Considerando-se que o autor do relatório critica o trabalho da professora com o livro didático, esperávamos que o mesmo pudesse trabalhar com os dados coletados de maneira mais própria ao seu papel de observador. Como exemplo, a citação acima demonstra que o autor do relatório não se preocupou em mencionar o porquê de achar que a avaliação da professora se devia à letra bonita, organização e ao volume do trabalho. E mesmo a partir da incerteza dessa constatação, manifesta na expressão “pelo que notei” – de certa forma modalizada –, afirma que “o trabalho com a linguagem é totalmente abandonado”. Precisaríamos, neste ponto, perguntar o que está sendo entendido por trabalho com a linguagem, uma vez que o próprio texto do relatório não apresenta análises calcadas em dados de linguagem. Apesar de realizar a crítica, o autor do relatório não consegue fundamentá-la na análise do dado, o que seria mais próprio a uma especialista da área de Letras. Ou seja, ele não faz diferente daquilo que critica.

Chamamos a atenção, por outro lado, para o fato de que talvez a falta de apresentação de dados corresponda a falhas na própria redação do relatório. Queremos com isso relativizar duas das diferentes habilidades necessárias a um estagiário de Letras: perspicácia na coleta de dados e também na sua transposição ao texto escrito. Sendo assim, as falhas destacadas até então podem ser resultado tanto da coleta de dados quanto da própria escrita acadêmica, o que, de qualquer modo, não compromete as análises realizadas até então; pelo contrário, somente possibilita a ampliação de sua discussão.

Vejamos outro trecho do relatório em estudo:

Nas primeiras aulas observadas, a professora estava trabalhando com pronomes. As aulas foram bastante limitadas aos esquemas tradicionais do tipo: “Complete com os pronomes adequados”, “Coloque IN para interrogativos e IND para indefinidos”. As atividades foram seguidas de uma provinha, “Avaliando o aprendizado”, onde se mantém os mesmos tipos de exercícios e a gramática é trabalhada de forma descontextualizada, com frases soltas esperando classificações.
     Na segunda semana de observação, a professora começou a trabalhar com verbos. As definições já mostram como o assunto foi tratado de forma extremamente abstrata e tradicional: “A palavra que exprime ação na frase”; “Cândida está triste - esta frase declara um estado de Cândida, portanto, existem verbos que exprimem estado”.

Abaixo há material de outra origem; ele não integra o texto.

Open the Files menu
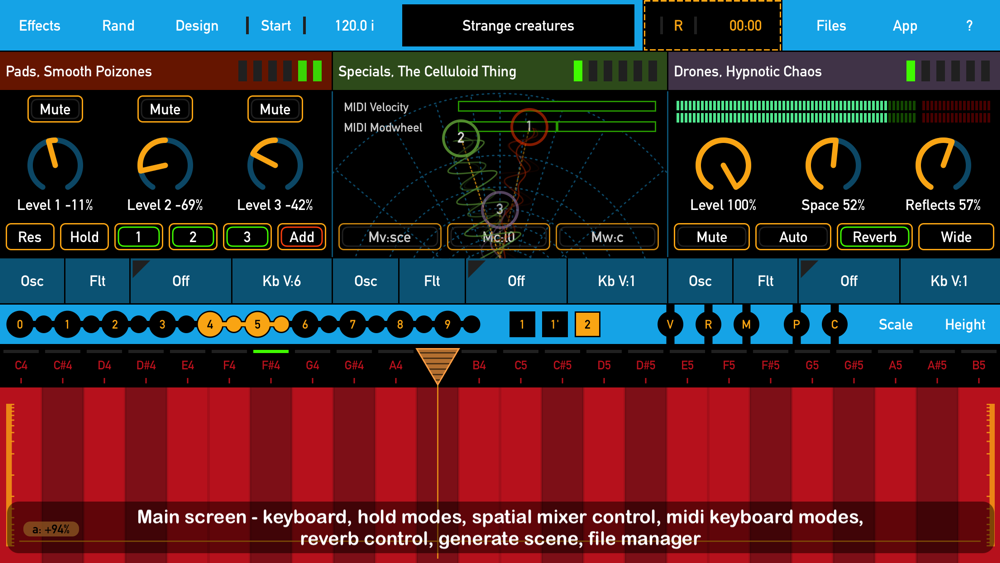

Em seu relatório, o autor privilegia a discussão sobre a metodologia usada pela professora em sala de aula ao trabalhar a gramática do português. Percebe-se ainda que a idéia de que se deve criticar o chamado ensino tradicional perpassa os apontamentos do estagiário.

Se considerarmos o estágio mais que uma possibilidade de vivência no ambiente de trabalho futuro, entendendo-o como possibilidade de formação do profissional, estaremos compartilhando da idéia de que o estagiário, enquanto observador, tem a possibilidade de reverter conceitos teóricos aprendidos durante o seu curso em análises que tentam esclarecer possibilidades e limites dentro de uma sala de aula. Queremos com isso colocar o relatório de estágio entre os trabalhos que exigem uma postura investigativa. Sendo assim, no caso em questão, faltou ao estagiário delimitar seu objeto de estudo a fim de cercá-lo com o maior número possível de elementos que pudessem garantir-lhe tratamento mais científico. Faltou também se desvencilhar do automatismo da oposição ao tradicional.

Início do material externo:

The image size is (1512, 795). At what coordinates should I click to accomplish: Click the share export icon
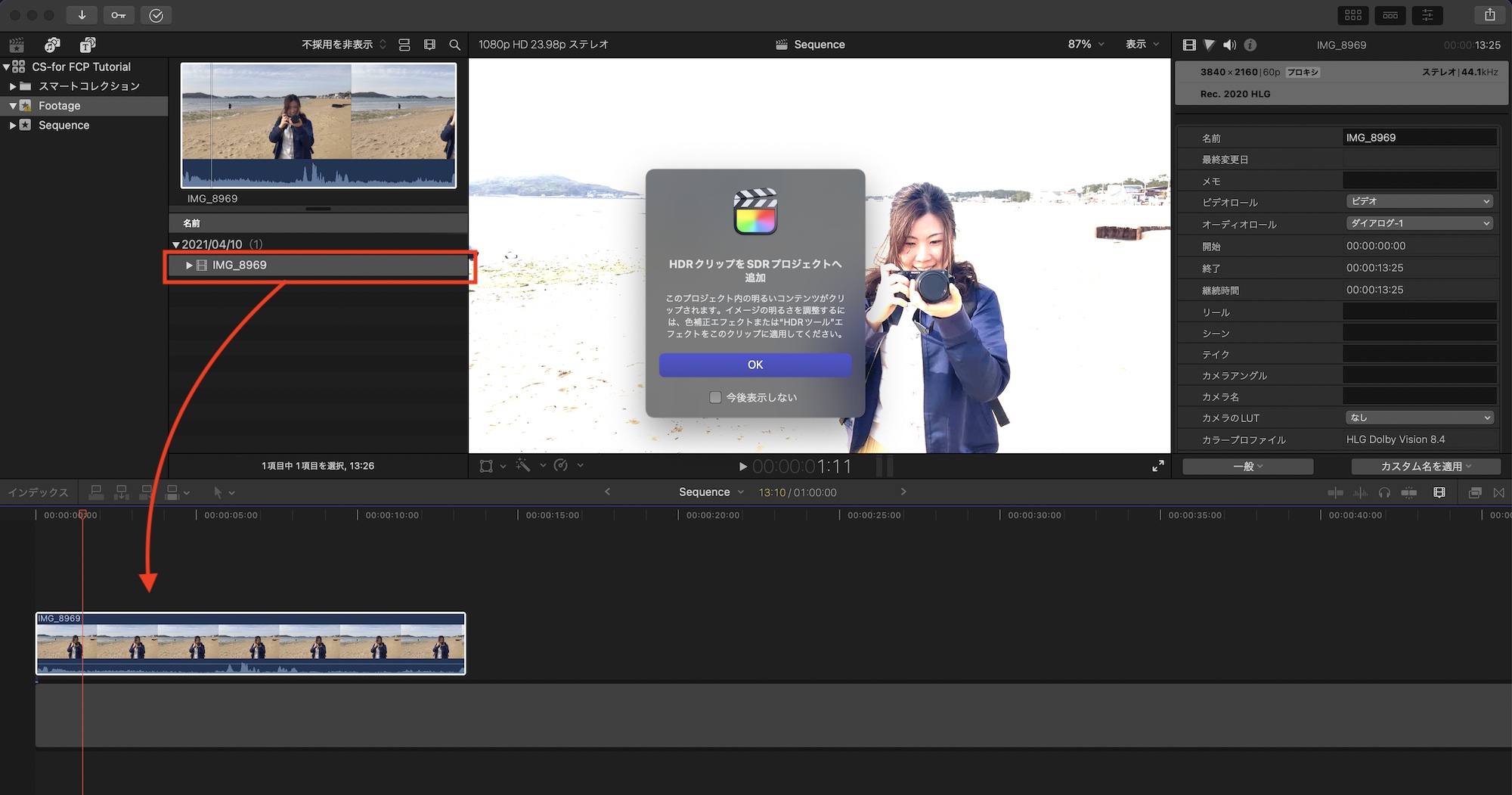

Poderíamos dizer que o trecho supracitado exemplifica um comentário que não pressuporia necessariamente um especialista em Língua Portuguesa. De acordo com a idéia de relatório de estágio como resultado também de projeto de pesquisa, acreditamos que a análise dos dados coletados em sala de aula não termina no comentário generalista. Se acreditarmos que um dos objetivos do relatório em questão era tratar do trabalho com gramática normativa em sala de aula, pensamos que a montagem de um corpus para análise dos dados de língua possibilitaria a discussão de diferentes tópicos, como: 1) domínio da professora em relação às normas gramaticais; 2) posicionamento dos alunos em relação ao estudo dessas normas; 3) diferenças na recepção dessas normas entre os alunos de uma mesma sala; 4) levantamento de hipóteses sobre a formação docente a partir dos dados do corpus analisado.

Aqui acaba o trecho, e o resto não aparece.